Look below for the line that has "[Facebook] (187, 23)". Set down the lines from there through the line that has "機器思維 (116, 2353)", exactly as written.
━━━━━ Material to process ━━━━━
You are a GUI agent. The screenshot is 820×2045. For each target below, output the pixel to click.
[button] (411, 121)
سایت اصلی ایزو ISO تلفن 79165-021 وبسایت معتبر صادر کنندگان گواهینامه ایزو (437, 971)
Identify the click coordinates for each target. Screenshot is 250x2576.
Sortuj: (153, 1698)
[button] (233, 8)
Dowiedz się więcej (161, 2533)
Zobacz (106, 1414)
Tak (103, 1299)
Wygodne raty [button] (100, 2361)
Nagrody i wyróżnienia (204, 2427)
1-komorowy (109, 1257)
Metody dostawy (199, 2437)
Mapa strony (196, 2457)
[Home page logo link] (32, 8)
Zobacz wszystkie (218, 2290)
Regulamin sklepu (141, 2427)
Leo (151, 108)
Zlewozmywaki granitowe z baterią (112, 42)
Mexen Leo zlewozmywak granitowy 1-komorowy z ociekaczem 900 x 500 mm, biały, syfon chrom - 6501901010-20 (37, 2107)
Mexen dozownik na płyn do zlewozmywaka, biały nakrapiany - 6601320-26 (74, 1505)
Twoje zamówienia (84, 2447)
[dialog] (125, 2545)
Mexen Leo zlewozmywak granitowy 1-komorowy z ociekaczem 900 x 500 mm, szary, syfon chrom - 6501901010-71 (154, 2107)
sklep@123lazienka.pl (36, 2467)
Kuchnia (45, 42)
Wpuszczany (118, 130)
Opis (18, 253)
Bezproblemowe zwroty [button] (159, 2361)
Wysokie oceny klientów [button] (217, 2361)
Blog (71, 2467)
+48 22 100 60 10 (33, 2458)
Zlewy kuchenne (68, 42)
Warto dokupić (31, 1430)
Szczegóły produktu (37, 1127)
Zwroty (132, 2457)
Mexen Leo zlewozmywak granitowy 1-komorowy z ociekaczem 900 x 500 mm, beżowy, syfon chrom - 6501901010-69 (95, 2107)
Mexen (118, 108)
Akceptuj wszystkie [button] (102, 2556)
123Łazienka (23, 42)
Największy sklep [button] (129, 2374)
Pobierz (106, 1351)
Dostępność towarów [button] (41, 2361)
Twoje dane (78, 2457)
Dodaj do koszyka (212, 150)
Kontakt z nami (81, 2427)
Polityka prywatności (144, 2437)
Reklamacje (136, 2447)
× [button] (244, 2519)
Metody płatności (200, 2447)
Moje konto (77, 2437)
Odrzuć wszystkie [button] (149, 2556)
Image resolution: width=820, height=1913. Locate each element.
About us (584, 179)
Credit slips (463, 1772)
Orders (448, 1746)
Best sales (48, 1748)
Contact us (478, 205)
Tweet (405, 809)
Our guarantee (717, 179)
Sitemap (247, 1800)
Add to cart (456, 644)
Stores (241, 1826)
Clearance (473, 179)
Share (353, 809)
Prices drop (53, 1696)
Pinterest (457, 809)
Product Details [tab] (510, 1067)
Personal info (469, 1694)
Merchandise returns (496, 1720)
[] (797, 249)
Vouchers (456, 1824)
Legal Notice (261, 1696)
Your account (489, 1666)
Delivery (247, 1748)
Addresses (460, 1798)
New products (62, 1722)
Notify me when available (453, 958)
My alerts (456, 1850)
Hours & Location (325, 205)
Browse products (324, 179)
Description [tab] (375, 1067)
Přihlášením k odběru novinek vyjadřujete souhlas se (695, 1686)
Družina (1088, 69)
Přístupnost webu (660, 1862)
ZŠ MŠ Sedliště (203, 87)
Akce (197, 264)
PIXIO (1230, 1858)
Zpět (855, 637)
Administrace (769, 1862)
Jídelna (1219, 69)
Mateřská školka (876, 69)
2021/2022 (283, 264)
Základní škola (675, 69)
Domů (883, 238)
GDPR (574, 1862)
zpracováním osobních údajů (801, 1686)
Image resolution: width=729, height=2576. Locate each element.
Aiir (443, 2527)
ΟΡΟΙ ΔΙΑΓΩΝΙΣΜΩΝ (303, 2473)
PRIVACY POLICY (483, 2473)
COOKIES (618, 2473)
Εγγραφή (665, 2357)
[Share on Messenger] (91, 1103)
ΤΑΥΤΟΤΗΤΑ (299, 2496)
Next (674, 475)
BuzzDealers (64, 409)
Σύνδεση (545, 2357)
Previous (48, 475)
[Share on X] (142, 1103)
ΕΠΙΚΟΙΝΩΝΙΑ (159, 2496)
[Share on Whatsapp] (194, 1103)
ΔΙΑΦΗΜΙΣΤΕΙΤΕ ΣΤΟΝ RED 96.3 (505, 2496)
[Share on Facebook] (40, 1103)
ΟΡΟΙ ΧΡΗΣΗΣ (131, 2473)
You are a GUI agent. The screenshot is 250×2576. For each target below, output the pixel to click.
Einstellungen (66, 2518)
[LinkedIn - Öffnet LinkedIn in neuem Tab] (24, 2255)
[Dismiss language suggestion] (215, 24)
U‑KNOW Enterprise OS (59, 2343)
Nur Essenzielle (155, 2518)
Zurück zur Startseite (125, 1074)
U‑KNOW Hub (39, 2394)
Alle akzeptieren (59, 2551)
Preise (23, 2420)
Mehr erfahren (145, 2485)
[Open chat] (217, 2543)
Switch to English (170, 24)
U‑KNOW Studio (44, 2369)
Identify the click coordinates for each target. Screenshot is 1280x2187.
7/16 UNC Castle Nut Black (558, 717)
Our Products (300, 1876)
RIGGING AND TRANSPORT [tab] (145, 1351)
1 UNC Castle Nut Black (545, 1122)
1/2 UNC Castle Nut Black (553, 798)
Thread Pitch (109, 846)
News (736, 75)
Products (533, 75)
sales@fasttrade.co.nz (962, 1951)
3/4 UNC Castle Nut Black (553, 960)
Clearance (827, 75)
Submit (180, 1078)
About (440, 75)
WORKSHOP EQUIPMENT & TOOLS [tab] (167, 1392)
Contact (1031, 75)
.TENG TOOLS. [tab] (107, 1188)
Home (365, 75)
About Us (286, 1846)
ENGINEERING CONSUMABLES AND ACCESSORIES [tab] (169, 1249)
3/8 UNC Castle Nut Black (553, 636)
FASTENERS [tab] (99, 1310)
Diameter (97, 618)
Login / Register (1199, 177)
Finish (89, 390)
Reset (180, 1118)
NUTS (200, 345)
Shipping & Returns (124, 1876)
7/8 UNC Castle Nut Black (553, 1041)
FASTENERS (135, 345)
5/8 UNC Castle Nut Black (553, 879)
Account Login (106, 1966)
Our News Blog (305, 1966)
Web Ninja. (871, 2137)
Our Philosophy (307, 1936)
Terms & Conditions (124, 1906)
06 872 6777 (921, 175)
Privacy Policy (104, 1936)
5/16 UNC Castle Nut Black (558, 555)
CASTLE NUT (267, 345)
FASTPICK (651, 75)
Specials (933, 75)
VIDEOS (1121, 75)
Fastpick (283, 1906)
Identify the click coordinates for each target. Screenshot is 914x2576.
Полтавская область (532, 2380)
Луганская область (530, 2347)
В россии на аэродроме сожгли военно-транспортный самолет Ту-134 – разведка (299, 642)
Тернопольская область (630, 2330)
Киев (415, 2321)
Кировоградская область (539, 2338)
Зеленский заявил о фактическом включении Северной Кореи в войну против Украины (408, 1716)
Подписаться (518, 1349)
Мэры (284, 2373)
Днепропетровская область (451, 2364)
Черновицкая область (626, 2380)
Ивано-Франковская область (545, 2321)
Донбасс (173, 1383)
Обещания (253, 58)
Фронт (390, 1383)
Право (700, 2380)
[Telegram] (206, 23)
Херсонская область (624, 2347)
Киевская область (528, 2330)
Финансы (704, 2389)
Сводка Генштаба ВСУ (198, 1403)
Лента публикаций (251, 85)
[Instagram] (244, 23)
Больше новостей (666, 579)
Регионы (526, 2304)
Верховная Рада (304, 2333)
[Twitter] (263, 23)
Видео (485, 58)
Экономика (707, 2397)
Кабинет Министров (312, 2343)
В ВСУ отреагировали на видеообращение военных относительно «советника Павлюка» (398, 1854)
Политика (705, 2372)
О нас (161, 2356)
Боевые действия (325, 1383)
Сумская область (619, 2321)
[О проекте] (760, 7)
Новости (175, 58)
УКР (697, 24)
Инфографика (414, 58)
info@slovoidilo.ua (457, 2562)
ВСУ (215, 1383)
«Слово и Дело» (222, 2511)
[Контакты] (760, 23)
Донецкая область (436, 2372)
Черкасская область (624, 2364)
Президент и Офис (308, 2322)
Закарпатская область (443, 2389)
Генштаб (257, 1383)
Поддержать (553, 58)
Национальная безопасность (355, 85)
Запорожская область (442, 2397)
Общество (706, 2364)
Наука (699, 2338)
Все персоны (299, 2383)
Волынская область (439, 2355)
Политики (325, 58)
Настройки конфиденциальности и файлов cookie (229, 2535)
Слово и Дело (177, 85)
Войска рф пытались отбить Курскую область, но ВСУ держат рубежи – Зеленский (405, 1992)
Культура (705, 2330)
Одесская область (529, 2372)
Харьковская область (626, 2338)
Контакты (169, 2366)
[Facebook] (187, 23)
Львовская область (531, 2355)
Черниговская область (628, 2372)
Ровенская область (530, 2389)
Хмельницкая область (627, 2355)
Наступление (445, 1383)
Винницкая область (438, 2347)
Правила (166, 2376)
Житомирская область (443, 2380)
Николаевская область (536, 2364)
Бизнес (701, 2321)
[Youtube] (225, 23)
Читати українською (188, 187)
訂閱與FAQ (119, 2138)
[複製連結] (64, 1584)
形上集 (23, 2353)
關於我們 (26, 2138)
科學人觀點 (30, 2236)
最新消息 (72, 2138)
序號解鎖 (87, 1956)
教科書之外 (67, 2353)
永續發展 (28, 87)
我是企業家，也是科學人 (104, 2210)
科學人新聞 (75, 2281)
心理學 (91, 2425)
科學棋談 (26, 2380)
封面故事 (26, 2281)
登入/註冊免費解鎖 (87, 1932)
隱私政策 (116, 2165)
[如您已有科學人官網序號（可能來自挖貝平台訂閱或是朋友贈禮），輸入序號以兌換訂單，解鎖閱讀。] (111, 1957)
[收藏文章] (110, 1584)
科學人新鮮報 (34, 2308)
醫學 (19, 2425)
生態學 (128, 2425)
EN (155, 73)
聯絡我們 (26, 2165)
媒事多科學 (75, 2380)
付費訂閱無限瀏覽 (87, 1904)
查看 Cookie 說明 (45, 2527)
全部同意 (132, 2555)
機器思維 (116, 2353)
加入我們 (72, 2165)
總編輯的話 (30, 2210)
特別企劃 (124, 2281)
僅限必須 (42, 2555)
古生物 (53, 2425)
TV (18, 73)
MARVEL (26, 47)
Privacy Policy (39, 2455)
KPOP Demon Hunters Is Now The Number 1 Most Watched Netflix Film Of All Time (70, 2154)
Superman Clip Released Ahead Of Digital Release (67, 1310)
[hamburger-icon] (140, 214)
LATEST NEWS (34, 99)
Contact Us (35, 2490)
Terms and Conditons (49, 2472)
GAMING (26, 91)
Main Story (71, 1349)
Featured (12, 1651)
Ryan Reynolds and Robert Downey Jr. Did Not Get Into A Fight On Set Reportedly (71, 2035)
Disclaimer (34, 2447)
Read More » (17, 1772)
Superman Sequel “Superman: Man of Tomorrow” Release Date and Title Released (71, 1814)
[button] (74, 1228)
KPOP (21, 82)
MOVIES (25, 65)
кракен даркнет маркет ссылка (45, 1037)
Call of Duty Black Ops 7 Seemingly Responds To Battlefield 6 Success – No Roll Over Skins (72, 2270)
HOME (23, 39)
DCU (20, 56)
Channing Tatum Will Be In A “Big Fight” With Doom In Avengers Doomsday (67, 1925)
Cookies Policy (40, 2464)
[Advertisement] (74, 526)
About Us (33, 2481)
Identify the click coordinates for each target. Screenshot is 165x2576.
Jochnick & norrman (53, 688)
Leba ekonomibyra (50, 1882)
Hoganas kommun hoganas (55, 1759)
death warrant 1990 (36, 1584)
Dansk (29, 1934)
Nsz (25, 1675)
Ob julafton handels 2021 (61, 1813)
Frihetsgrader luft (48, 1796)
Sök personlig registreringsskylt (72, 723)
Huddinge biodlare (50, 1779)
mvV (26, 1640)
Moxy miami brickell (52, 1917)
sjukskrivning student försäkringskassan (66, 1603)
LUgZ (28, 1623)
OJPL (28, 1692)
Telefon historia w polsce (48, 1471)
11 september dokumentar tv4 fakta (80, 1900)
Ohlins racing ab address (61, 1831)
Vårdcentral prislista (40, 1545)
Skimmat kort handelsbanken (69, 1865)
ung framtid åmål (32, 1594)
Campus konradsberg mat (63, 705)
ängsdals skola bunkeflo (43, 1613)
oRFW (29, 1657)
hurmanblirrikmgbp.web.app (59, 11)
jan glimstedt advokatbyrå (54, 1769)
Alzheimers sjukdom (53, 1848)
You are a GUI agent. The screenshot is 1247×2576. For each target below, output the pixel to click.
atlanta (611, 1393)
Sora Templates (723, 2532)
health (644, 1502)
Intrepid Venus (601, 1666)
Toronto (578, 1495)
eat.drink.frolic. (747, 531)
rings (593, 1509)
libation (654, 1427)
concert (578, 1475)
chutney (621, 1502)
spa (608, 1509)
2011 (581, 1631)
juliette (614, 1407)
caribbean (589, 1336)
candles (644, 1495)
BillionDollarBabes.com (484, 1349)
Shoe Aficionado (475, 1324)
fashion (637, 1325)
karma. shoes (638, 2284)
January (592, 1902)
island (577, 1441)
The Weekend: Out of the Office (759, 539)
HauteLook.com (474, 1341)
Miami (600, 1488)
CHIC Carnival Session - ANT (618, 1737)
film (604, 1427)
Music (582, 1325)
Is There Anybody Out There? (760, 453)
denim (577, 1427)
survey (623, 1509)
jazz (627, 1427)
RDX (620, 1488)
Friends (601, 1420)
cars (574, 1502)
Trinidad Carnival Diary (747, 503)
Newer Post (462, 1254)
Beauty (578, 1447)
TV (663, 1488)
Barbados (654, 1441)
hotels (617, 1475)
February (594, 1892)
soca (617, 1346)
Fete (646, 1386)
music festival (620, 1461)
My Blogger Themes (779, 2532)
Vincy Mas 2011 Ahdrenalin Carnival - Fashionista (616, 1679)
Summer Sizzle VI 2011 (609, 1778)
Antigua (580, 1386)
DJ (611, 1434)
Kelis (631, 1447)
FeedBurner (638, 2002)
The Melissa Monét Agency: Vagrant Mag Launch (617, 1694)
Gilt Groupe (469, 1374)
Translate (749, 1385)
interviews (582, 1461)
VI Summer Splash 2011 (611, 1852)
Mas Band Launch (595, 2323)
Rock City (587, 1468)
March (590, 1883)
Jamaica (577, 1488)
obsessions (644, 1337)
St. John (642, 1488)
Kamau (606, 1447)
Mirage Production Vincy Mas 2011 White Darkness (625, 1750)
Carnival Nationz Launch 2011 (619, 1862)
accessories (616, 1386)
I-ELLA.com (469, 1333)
━━━━━
Result for this exercise:
[Facebook] (187, 23)
Львовская область (531, 2355)
Черниговская область (628, 2372)
Ровенская область (530, 2389)
Хмельницкая область (627, 2355)
Наступление (445, 1383)
Винницкая область (438, 2347)
Правила (166, 2376)
Житомирская область (443, 2380)
Николаевская область (536, 2364)
Бизнес (701, 2321)
[Youtube] (225, 23)
Читати українською (188, 187)
訂閱與FAQ (119, 2138)
[複製連結] (64, 1584)
形上集 (23, 2353)
關於我們 (26, 2138)
科學人觀點 (30, 2236)
最新消息 (72, 2138)
序號解鎖 (87, 1956)
教科書之外 (67, 2353)
永續發展 (28, 87)
我是企業家，也是科學人 (104, 2210)
科學人新聞 (75, 2281)
心理學 (91, 2425)
科學棋談 (26, 2380)
封面故事 (26, 2281)
登入/註冊免費解鎖 (87, 1932)
隱私政策 (116, 2165)
[如您已有科學人官網序號（可能來自挖貝平台訂閱或是朋友贈禮），輸入序號以兌換訂單，解鎖閱讀。] (111, 1957)
[收藏文章] (110, 1584)
科學人新鮮報 (34, 2308)
醫學 (19, 2425)
生態學 (128, 2425)
EN (155, 73)
聯絡我們 (26, 2165)
媒事多科學 (75, 2380)
付費訂閱無限瀏覽 (87, 1904)
查看 Cookie 說明 (45, 2527)
全部同意 (132, 2555)
機器思維 (116, 2353)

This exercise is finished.